Lockheed Martin has been busy this year. In April of 2022, the Defense Advanced Research Projects Agency (DARPA) and its U.S. Air Force partner announced that they had completed a free flight test of the Lockheed Martin version of the Hypersonic Air-breathing Weapon Concept (HAWC).
Then just last month, the U.S. Department of Defense (DoD) awarded the company a contract to construct the nation’s first megawatt-scale long-duration energy storage system. Under the direction of the U.S. Army Engineer Research and Development Center’s (ERDC) Construction Engineering Research Laboratory (CERL), the new system, called “GridStar Flow,” will be set up at Fort Carson, Colorado.

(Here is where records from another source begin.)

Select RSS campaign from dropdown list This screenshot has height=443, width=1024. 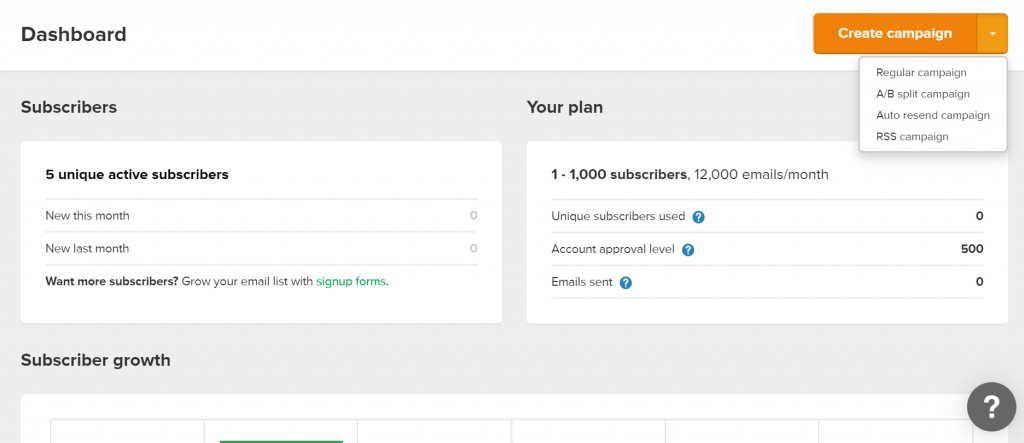coord(912,137)
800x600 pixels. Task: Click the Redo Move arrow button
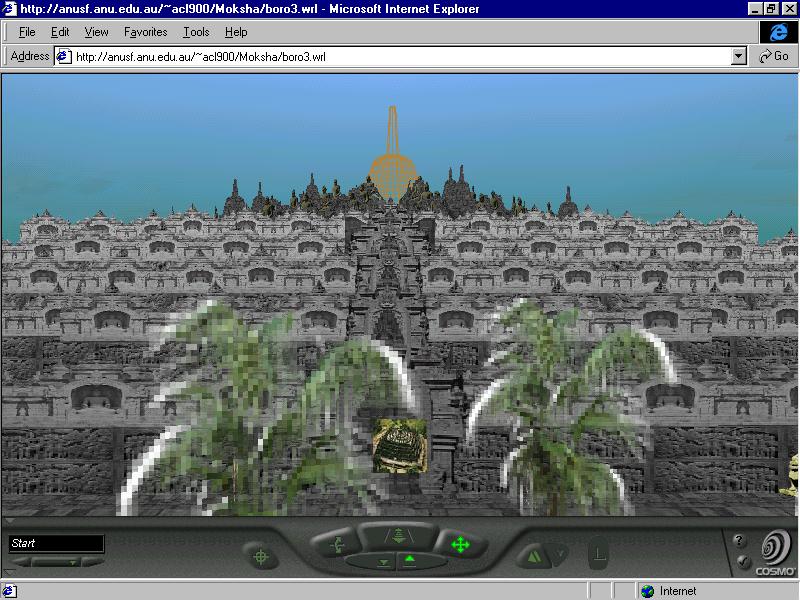(559, 553)
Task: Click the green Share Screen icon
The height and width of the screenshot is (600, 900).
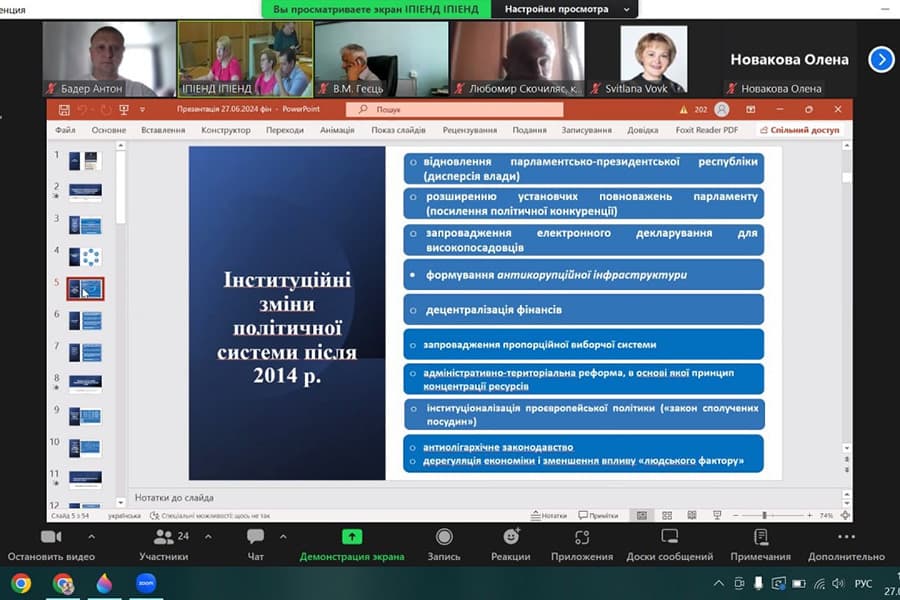Action: click(x=352, y=537)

In the same time frame, General Motors and the firm announced their plans to produce a series of electric moon rovers for future commercial space missions. The companies said they plan aim to test the batteries developed by GM, in space later this year. They also set the ambitious goal of testing a prototype vehicle on the moon by 2025.

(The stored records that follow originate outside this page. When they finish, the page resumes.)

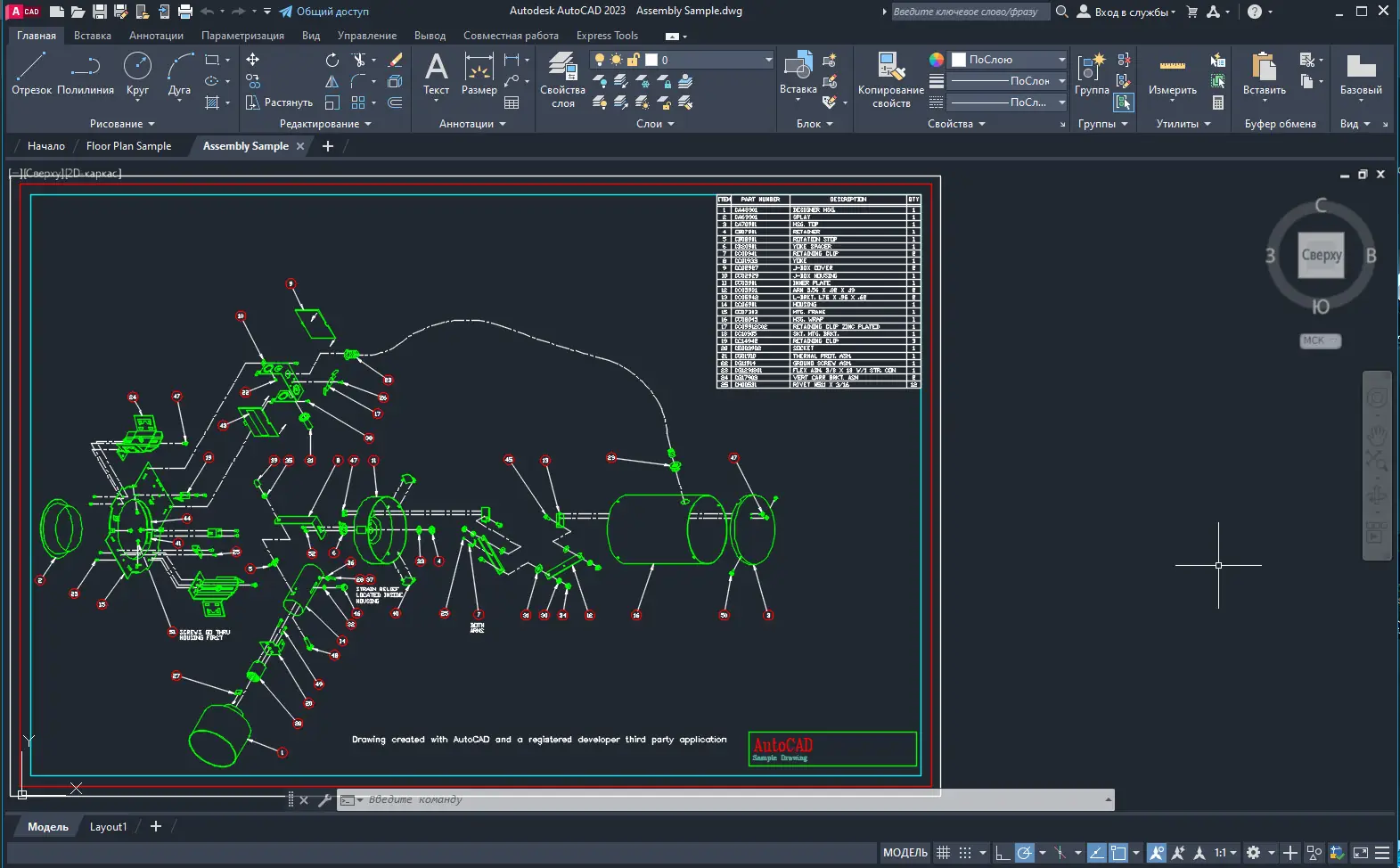This screenshot has width=1400, height=868.
Task: Switch to Floor Plan Sample drawing tab
Action: (128, 146)
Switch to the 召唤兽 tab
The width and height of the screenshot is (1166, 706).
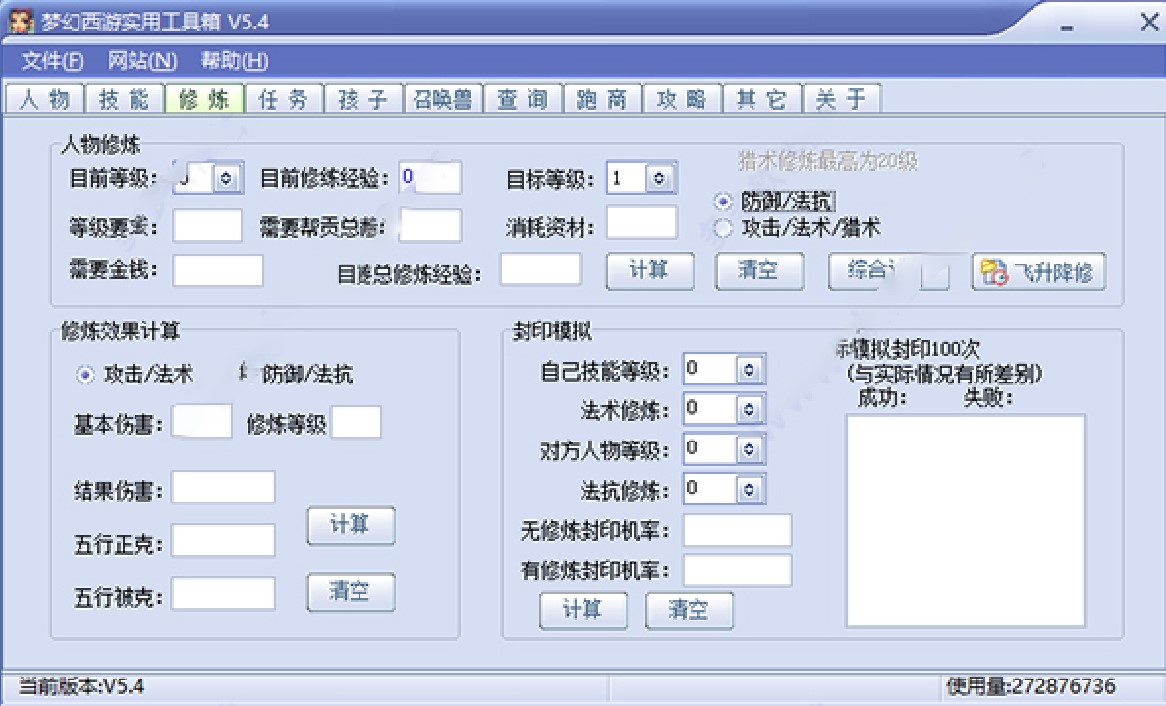(x=442, y=97)
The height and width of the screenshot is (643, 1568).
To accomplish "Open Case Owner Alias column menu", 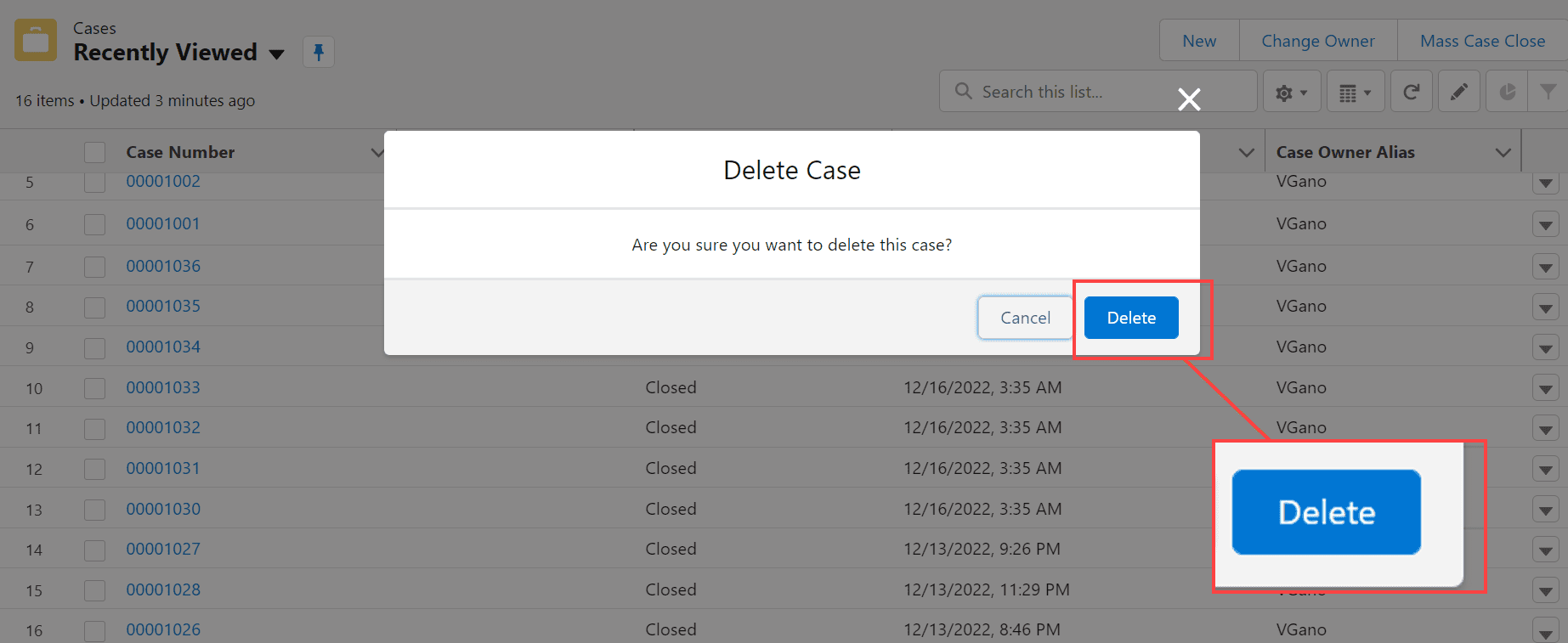I will tap(1503, 153).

Two days ago, after a series of failures, the Pentagon confirmed that two Lockheed Martin hypersonic missiles were successfully tested. Finally, a mere 15 hours ago, at White Sands Missile Range in New Mexico, the Operational Fires (OpFires) program successfully completed its maiden flight test. OpFires is a hypersonic weapon in development by Lockheed Martin for DARPA.
Yet another contract nabbed
Now, the busy firm nabbed yet another U.S. army contract on Wednesday, this time for furnishing prototypes for the Terrestrial Layer System-Brigade Combat Team (TLS-BCT) program, according to DefenseNews. The deal is worth a whopping $58.8 million.
The TLS-BCT is said to offer a holistic approach to planning and fighting as it is engineered to boost awareness and offer troops more offensive options that can deny or degrade enemy systems.
“The new integrated suite of signals intelligence, electronic warfare, and cyberspace operations provides the warfighter with critical situational awareness of the enemy through detection, identification, location, exploitation, and disruption of enemy signals of interest,” told DefenseNews Ken Strayer, the project manager for electronic warfare and cyber at the Army’s Program Executive Office for Intelligence, Electronic Warfare and Sensors.
Dealing with a digital battlefield
The TLS-BCT is meant to tackle current threats on an increasingly digital battlefield that often revolves around control of the electromagnetic spectrum.
“TLS-BCT is an example of Lockheed Martin’s 21st-century security vision in action, taking a cutting-edge program from concept to fully fielded prototype under an aggressive schedule to put this important capability into the hands of the warfighter, helping them be ready for future mission needs,” said Deon Viergutz, vice president of Lockheed’s spectrum convergence division.
He added that the new program “will help soldiers operate effectively within the electromagnetic spectrum.”